“WRAP Cymru is proud to be playing a key role in meeting this challenging target of recycling 70 per cent of the waste in Wales,” said Liz Goodwin, WRAP chief executive.
“In developing Wales’s recycling infrastructure, we will also help boost the Welsh economy, through job creation in the sector. The ultimate goal of enabling waste produced in Wales to be processed within its own borders is a challenge we are determined to respond to,” she added.
WRAP Cymru’s direct support for Welsh recycling businesses aims to increase turnover by £6m a year for the next three years, said the organisation. WRAP plans to provide direct advice and support, particularly to small and medium enterprises, supporting them through the global economic slowdown.
The organisation will also support Wales’s push to become a zero waste nation by working with manufacturers to help increase the recycled content of their products.
Meanwhile, late last year new figures for recycling in Wales showed that councils are composting and recycling more household waste.
According to sustainability minister Jane Davidson, "steady progress" was being made.
The amount of recycled rubbish in Wales has risen from 27.7 per cent to 32.2 percent - a rise of 4.5 per cent.
Local authorities which fail to reach the recycling and composting target of 40 per cent by 2010 will face heavy fines.
But Davidson said she was confident that the targets would be met. “I am confident from early indications of the first quarter of 2008-09 that we are continuing to go in the same upward direction."
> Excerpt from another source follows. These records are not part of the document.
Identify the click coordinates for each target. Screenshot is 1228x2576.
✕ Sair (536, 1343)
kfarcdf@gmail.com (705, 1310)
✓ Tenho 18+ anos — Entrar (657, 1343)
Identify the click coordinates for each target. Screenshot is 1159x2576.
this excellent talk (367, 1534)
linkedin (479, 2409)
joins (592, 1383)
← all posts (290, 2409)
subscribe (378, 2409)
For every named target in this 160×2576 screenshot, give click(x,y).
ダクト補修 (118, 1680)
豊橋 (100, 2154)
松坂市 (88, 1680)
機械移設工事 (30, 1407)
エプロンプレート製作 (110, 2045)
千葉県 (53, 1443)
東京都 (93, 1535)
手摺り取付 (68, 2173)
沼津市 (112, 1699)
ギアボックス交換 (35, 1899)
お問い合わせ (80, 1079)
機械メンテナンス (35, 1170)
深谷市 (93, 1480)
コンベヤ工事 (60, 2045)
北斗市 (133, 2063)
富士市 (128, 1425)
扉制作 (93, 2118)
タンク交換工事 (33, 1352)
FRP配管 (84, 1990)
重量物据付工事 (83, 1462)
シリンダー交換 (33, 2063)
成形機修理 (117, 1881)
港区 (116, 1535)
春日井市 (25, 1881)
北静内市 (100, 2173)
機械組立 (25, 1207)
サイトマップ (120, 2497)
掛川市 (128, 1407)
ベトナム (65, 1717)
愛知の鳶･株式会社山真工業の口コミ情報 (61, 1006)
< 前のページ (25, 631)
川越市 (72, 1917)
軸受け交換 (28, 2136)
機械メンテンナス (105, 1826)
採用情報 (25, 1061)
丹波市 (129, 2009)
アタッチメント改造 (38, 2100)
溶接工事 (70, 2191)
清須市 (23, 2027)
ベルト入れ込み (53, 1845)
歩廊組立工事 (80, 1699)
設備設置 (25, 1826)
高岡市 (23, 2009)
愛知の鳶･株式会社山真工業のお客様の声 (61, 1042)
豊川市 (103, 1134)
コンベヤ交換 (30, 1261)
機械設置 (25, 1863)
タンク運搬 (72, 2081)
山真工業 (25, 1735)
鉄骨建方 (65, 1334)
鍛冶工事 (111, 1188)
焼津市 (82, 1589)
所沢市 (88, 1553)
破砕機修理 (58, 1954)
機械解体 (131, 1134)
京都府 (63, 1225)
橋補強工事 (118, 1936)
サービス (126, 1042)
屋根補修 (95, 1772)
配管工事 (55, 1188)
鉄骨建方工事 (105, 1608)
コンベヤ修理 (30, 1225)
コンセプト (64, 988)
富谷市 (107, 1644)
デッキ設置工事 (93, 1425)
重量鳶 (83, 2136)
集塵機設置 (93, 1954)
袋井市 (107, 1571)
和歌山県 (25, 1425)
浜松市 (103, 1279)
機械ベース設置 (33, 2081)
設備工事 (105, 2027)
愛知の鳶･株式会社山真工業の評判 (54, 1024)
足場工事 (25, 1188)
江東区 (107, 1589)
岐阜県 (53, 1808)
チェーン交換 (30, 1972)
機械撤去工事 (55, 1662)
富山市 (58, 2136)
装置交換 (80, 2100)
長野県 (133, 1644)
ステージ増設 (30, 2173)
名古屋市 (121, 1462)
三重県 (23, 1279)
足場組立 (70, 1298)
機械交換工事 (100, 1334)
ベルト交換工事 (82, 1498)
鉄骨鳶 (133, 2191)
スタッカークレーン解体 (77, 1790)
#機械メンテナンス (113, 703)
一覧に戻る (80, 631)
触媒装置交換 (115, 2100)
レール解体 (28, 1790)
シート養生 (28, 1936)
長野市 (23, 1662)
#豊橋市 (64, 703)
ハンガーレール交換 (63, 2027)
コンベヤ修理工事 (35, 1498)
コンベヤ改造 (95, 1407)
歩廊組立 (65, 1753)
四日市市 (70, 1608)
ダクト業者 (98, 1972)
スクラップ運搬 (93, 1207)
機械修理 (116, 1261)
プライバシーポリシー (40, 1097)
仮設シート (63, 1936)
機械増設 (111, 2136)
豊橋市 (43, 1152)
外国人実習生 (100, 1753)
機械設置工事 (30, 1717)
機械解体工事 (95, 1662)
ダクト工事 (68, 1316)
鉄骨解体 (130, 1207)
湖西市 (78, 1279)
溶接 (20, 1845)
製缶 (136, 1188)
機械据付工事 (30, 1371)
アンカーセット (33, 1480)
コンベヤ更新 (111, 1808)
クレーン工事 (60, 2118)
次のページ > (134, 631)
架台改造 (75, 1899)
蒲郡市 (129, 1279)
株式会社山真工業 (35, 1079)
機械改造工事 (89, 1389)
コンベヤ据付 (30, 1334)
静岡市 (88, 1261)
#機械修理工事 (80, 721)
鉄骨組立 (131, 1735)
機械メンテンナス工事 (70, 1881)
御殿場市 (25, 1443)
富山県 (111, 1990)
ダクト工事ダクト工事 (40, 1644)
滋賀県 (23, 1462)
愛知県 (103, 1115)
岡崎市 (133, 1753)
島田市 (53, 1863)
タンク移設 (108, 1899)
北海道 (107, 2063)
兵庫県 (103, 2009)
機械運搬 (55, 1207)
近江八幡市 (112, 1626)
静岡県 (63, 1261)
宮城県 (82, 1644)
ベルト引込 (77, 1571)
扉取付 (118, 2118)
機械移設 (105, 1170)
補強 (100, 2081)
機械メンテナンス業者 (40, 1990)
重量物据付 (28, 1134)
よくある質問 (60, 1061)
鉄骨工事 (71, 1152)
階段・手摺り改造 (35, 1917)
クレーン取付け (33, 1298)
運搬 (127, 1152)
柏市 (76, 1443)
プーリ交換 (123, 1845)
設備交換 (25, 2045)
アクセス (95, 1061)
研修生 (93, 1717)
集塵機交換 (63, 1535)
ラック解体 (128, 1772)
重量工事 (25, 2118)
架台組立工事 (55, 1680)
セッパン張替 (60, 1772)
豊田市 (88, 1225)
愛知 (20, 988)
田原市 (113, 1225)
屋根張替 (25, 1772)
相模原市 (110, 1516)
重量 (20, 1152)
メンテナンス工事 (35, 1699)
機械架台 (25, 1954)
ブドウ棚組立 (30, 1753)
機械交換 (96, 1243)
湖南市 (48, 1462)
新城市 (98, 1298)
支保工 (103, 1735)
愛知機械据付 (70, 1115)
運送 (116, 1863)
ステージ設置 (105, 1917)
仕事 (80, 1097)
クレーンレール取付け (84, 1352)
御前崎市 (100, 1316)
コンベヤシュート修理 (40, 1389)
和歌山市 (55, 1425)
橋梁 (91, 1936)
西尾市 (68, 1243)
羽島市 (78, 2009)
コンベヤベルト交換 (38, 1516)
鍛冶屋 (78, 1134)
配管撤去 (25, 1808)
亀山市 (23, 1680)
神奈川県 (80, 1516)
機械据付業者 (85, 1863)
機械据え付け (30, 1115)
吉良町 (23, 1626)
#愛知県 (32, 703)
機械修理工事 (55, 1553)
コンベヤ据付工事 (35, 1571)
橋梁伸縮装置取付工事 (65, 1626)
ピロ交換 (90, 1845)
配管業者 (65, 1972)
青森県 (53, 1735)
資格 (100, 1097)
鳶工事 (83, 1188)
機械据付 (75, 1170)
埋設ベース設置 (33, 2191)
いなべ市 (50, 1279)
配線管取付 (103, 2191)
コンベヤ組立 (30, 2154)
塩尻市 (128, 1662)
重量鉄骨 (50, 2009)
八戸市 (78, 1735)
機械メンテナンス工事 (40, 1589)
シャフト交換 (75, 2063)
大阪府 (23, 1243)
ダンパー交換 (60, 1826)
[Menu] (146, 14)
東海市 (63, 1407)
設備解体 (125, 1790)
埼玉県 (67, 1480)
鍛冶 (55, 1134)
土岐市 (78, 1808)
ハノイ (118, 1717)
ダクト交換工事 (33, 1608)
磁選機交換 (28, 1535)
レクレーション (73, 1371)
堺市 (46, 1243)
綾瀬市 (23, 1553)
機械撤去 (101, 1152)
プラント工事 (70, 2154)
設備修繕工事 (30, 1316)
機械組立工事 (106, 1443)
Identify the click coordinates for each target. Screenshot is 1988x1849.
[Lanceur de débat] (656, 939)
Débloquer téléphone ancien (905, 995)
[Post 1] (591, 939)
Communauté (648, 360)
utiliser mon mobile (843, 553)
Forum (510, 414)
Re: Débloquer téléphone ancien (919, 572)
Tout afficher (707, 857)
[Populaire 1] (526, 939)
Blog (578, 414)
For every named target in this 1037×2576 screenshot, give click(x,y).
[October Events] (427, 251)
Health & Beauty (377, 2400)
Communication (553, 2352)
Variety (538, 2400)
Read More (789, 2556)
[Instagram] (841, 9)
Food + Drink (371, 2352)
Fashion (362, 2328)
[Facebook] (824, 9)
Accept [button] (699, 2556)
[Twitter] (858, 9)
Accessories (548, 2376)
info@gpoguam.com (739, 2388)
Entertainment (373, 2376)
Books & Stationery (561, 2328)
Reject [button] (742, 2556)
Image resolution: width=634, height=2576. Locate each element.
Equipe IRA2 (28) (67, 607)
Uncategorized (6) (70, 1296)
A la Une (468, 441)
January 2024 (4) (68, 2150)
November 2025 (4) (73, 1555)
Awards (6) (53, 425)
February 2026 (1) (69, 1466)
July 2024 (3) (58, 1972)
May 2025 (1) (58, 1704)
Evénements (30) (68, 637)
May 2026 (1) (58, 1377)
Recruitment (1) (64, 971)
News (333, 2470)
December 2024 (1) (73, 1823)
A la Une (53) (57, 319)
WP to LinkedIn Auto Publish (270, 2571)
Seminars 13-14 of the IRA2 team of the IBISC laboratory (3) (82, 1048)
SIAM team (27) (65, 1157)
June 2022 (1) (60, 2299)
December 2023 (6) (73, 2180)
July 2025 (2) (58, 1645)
Also speaking at the end of last year Aled Roberts of the Welsh Local Government Association, said waste management had become Welsh council’s number one priority. "This year (2008) councils are already up by more than 4 per cent on the amount of waste they recycle or compost which places them in an excellent position to exceed the first landfill directive target in 2009-2010 and avoid stringent fines,” he said.